18.08.1997  00:00 Uhr

-Editorial

Govi-Verlag

Auflösungserscheinungen

von Hartmut Morck,
PZ-Chefredakteur

Mit der Ankündigung, daß die AOK Hamburg und Berlin "erstmalig in diesen Wochen für das Kalenderjahr 1996 Beiträge erstatten", schreiten die Auflösungserscheinungen des solidarischen und paritätisch finanzierten Krankenversicherungssystems weiter voran.

Zwar bemüht sich die AOK Hamburg in einer Pressemeldung, die Rückerstattung als eine Erprobungsregelung herunterzuspielen und sie sogar als Unterstützung des Prinzips der solidarischen Krankenversicherung zu verkaufen, aus dem Pressetext ist aber zwischen den Zeilen deutlich herauszulesen, welches Ziel die Rückerstattung haben soll: Die AOK möchte Anreize schaffen, um die Versicherten zum Bleiben in der Krankenkasse zu bewegen.

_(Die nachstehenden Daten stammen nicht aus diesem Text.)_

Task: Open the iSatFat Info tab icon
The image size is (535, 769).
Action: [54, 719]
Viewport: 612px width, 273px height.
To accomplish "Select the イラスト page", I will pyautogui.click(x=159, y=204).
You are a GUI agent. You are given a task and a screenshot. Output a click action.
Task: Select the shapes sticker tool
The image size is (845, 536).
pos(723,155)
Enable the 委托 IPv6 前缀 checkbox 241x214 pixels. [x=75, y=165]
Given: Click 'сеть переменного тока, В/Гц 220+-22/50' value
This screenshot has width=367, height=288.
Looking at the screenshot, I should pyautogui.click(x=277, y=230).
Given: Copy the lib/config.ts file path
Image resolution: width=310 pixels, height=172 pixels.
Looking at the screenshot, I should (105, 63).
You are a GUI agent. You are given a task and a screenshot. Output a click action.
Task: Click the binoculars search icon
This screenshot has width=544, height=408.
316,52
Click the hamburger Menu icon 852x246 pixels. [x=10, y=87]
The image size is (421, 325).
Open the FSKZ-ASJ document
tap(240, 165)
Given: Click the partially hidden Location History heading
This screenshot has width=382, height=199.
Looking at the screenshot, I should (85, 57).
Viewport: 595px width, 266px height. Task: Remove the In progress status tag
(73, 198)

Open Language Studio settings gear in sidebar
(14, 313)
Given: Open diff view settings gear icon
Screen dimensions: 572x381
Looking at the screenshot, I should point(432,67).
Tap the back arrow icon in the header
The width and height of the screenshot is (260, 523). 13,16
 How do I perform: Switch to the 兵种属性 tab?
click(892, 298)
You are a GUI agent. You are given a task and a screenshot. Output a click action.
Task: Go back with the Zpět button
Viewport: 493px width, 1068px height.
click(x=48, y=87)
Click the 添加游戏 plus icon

Mit Solidarität hat das allerdings nichts mehr zu tun. Denn Solidarität bedeutet, auch in der AOK-Pressemitteilung: Versicherte mit höherem Einkommen stehen ein für diejenigen mit niedrigem Einkommen, Junge für Ältere, Gesunde für Kranke. Wenn die AOK dieses Prinzip befolgen würde, dann frage ich mich, was das mit Solidarität zu tun hat, wenn sie dem jungen, gutverdienenden gesunden Mitglied einen Monatsbeitrag als Prämie zurückzahlt? Die Antwort ist jedem logisch Denkenden klar: Nichts! Es drängt sich vielmehr der Verdacht auf, ob die AOK mit solchen Bonusregeln ihre Mtgliederstruktur von großen Risiken, also alten und kranken Versicherten, reinigen möchte, natürlich vorläufig nur in einer Erprobungsregelung.- Vielleicht klappt es ja!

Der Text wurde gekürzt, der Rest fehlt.